しかし、ここで多くの企業が犯す過ちがあります。それは、「とにかく新しい分野に進出すれば成長できる」という短絡的な思考です。特に、現在の事業領域から大きく離れた分野への進出は、想像以上に困難を伴います。
見過ごされがちな「営業リソースの壁」
医療機器業界の特徴として、診療科ごとに全く異なる商慣習や人脈が存在します。例えば、内視鏡を扱う消化器科と整形外科では、学会も違えば、重視するポイントも異なります。営業担当者が長年かけて築いてきた消化器科での人脈や信頼関係は、整形外科では全く通用しません。

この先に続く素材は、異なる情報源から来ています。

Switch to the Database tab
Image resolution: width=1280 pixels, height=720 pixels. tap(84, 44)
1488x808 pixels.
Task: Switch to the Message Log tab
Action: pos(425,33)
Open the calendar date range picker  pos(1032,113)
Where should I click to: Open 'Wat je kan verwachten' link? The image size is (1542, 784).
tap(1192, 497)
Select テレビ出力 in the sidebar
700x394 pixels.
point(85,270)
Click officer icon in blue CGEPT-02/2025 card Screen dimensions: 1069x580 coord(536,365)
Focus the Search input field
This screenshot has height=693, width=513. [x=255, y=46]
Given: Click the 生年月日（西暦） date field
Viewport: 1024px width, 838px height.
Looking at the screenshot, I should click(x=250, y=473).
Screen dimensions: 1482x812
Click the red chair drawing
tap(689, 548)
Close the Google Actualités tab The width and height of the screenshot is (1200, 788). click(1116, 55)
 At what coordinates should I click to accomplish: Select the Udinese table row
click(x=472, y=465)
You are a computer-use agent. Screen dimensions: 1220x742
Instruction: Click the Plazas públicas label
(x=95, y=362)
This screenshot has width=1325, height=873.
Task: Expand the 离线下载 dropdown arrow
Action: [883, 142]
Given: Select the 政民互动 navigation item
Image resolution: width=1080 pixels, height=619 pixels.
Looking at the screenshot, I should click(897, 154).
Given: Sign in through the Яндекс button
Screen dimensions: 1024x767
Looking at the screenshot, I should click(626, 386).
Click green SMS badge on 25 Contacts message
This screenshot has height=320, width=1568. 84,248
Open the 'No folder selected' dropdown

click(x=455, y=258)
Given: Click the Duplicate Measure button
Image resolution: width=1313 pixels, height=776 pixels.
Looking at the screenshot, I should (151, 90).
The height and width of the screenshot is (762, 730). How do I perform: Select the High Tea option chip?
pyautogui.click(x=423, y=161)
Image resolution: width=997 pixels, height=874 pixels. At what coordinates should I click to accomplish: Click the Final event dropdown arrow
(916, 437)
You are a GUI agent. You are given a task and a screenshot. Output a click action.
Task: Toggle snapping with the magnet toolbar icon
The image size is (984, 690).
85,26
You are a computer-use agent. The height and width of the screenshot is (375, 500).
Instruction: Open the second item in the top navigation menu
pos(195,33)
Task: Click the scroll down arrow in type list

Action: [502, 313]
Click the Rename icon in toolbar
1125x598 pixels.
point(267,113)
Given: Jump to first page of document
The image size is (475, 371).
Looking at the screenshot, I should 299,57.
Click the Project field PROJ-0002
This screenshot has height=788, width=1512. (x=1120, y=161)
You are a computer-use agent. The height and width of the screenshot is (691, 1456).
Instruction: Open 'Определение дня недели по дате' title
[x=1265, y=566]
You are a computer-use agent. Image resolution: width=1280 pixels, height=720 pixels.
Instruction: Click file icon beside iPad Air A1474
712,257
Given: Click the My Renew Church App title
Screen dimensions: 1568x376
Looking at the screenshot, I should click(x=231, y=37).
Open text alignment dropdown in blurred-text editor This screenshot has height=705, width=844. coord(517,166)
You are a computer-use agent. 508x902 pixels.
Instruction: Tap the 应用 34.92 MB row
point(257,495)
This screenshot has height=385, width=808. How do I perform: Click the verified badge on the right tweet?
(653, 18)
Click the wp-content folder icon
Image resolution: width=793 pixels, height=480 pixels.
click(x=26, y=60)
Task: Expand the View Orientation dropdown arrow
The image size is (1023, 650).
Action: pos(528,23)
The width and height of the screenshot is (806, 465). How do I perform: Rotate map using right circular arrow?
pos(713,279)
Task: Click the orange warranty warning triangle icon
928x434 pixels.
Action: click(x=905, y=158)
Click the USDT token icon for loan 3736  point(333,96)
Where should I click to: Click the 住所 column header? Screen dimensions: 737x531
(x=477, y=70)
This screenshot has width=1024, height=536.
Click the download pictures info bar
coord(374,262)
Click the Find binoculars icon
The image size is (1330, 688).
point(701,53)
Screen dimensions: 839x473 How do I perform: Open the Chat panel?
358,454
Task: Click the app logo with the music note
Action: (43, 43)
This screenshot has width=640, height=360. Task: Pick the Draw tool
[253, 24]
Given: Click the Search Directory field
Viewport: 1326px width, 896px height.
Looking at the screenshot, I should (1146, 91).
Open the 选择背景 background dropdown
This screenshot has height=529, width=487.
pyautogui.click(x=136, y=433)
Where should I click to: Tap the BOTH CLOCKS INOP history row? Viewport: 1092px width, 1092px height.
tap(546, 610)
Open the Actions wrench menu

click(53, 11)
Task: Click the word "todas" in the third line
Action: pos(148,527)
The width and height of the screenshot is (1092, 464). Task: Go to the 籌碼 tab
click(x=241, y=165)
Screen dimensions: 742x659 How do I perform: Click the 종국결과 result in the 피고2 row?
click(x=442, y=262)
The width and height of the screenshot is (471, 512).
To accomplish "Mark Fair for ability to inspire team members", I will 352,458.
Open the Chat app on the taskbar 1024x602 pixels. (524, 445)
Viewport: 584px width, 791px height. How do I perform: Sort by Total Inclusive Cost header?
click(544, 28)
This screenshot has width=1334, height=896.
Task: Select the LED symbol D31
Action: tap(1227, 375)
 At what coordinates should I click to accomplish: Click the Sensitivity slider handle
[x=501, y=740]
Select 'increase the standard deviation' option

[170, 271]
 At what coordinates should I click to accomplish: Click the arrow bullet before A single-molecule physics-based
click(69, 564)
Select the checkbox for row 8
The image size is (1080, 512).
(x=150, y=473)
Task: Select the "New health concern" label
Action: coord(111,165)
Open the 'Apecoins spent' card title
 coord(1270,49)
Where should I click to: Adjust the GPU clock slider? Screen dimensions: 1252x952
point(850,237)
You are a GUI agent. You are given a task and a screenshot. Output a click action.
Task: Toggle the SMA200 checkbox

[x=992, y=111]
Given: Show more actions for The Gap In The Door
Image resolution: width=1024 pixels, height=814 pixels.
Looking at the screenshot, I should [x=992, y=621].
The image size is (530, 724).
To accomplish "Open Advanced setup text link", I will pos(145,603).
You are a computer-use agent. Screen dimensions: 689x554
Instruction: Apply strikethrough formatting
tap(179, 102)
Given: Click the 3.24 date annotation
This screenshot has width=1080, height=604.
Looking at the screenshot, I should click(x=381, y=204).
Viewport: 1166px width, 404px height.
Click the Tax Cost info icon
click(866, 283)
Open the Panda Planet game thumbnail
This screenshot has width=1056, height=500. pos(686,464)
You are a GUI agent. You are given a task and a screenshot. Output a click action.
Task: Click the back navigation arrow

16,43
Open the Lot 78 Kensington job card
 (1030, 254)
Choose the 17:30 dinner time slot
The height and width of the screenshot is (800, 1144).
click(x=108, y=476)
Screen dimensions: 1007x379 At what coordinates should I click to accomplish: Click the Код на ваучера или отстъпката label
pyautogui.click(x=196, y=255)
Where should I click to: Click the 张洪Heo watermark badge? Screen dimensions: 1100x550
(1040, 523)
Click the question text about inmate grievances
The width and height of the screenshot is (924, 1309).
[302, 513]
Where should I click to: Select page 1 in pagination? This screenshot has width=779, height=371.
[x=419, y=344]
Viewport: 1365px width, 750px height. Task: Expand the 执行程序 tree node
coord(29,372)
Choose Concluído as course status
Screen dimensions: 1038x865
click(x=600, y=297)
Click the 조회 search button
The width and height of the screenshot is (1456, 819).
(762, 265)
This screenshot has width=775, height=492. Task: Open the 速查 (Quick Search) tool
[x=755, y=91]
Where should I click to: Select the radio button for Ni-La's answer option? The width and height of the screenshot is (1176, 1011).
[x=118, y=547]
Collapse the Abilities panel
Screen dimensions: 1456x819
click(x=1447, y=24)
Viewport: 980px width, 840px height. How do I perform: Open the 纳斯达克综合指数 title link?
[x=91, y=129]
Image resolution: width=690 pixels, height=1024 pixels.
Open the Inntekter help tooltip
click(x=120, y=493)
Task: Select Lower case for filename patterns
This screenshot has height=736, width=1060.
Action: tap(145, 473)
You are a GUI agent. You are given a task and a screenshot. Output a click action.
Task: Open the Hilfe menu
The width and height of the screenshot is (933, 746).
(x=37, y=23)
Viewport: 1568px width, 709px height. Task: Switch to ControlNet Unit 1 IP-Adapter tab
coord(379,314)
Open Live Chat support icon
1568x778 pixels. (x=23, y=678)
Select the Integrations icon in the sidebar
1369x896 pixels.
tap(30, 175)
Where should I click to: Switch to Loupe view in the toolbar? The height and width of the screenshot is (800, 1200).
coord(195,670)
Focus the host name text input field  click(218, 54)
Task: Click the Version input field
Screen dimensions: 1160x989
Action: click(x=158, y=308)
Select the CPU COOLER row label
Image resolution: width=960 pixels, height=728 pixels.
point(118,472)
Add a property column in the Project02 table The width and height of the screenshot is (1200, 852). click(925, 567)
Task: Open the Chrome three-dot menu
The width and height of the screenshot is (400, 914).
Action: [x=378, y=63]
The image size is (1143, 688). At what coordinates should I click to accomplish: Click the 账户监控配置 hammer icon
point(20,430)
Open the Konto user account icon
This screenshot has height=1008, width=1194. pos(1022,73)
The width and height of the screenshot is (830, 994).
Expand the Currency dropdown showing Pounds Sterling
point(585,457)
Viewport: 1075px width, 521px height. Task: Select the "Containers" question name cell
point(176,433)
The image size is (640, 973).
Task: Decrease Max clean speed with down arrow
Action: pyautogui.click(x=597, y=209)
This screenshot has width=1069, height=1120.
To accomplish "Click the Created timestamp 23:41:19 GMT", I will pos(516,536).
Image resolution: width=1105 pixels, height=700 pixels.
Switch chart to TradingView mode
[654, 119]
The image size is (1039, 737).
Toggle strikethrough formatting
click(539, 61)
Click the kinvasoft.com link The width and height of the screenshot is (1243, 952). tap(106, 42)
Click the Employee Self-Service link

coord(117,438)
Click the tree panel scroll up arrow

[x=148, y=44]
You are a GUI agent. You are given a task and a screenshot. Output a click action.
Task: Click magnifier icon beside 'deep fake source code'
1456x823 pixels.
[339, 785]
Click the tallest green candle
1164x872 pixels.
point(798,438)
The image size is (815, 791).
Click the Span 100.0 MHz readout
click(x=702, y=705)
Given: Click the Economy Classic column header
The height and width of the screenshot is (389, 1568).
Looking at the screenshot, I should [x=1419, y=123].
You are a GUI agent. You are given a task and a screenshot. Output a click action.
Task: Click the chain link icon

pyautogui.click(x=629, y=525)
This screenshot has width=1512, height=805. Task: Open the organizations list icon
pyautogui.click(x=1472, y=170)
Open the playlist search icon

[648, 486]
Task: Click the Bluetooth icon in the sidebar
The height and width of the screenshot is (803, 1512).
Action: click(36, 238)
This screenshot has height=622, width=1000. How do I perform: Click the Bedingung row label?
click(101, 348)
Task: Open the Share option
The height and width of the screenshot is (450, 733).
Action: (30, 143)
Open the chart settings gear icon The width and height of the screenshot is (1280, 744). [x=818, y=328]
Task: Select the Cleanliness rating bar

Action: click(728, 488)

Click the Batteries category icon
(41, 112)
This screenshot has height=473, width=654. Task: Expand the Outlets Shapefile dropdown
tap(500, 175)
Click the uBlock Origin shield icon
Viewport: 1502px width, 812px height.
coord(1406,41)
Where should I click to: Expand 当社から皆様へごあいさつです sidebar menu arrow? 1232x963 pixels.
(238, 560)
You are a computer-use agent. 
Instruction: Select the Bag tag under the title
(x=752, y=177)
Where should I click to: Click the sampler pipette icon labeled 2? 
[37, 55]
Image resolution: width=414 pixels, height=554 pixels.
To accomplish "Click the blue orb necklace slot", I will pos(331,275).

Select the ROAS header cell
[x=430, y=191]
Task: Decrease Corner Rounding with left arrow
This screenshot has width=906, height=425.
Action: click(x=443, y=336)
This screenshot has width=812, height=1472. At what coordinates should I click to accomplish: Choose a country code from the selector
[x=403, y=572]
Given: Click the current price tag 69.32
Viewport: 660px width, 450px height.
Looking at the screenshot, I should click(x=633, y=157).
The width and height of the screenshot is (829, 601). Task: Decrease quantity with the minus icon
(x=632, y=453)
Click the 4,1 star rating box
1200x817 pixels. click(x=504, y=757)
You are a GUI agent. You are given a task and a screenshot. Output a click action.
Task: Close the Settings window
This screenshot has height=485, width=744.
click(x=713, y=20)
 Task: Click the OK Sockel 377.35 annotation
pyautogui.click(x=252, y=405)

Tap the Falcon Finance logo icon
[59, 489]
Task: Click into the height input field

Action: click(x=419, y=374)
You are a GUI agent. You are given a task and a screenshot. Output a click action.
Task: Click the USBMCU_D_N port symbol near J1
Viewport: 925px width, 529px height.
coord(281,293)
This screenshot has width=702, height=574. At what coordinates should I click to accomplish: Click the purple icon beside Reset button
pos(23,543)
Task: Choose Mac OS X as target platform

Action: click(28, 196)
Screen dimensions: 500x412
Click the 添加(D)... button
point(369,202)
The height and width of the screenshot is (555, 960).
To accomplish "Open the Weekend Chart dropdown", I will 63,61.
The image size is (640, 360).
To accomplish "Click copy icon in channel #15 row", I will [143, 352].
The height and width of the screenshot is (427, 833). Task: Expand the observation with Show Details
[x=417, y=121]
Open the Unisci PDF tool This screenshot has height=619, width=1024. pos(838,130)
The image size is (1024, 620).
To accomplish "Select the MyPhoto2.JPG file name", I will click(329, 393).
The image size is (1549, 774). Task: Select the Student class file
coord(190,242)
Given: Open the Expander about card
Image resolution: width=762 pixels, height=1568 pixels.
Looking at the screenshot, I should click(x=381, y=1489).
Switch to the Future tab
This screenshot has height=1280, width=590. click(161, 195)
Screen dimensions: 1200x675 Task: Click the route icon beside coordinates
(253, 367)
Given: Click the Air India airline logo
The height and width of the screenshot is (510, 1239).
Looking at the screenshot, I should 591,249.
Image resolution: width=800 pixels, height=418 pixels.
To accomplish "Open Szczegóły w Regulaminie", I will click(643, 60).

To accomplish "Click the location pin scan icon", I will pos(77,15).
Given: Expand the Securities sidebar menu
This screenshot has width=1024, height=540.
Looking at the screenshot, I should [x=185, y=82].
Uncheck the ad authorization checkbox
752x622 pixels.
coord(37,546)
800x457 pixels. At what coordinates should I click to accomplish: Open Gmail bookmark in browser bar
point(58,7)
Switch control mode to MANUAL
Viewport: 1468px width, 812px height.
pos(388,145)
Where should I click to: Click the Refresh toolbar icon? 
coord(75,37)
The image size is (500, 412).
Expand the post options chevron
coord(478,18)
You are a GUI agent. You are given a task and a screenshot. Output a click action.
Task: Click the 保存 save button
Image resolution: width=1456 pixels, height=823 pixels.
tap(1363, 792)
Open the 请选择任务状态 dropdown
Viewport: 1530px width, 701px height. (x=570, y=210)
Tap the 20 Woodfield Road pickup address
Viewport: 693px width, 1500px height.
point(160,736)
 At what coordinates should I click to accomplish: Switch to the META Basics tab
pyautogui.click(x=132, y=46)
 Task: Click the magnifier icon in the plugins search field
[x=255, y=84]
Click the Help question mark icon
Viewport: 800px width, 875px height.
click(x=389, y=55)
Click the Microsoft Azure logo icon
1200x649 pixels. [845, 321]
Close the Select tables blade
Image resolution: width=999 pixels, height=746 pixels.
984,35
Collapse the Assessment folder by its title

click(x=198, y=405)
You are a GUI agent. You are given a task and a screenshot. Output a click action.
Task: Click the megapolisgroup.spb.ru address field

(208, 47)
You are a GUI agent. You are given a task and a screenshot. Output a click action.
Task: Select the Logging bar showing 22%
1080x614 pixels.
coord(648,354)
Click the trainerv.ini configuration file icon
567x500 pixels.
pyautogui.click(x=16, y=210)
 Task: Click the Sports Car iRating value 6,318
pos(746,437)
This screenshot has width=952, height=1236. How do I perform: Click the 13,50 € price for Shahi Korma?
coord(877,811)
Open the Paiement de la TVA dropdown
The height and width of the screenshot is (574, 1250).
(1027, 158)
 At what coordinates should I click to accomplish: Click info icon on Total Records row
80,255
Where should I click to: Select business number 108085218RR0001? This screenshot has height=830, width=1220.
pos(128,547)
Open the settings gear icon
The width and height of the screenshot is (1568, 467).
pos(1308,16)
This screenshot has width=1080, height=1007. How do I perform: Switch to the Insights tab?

このような状況で、全く異なる診療科向けの製品を開発した場合、既存の営業チームは元々の顧客対応で手一杯で、新規開拓に時間を割けないという問題が生じます。かといって、新分野専門の営業担当者を採用するには、人件費や教育コストがかかりすぎます。
さらに深刻なのは、社内の協力体制の問題です。新分野への進出が開発部門主導で進められると、営業部門からは「今の顧客対応で手一杯なのに、なぜ全く違う分野の製品を売らなければならないのか」という不満の声が上がることがあります。マーケティング部門も「これまでのノウハウが活かせない」と消極的になり、結果的に開発部門が孤立してしまうケースもあるのです。
隣接領域への展開がもたらすシナジー効果
それでは、医療機器企業はどのように成長戦略を描くべきなのでしょうか。私がお勧めしているのは、現在の事業領域に隣接した分野への展開です。

隣接領域とは、例えば消化器内視鏡を扱っている企業であれば、同じ消化器科で使用される処置具や洗浄装置などが該当します。あるいは、整形外科向けのインプラントを扱っている企業であれば、同じ整形外科で使用される手術器具や関連する消耗品などです。これらの分野であれば、既存の営業ネットワークや顧客基盤を活かすことができます。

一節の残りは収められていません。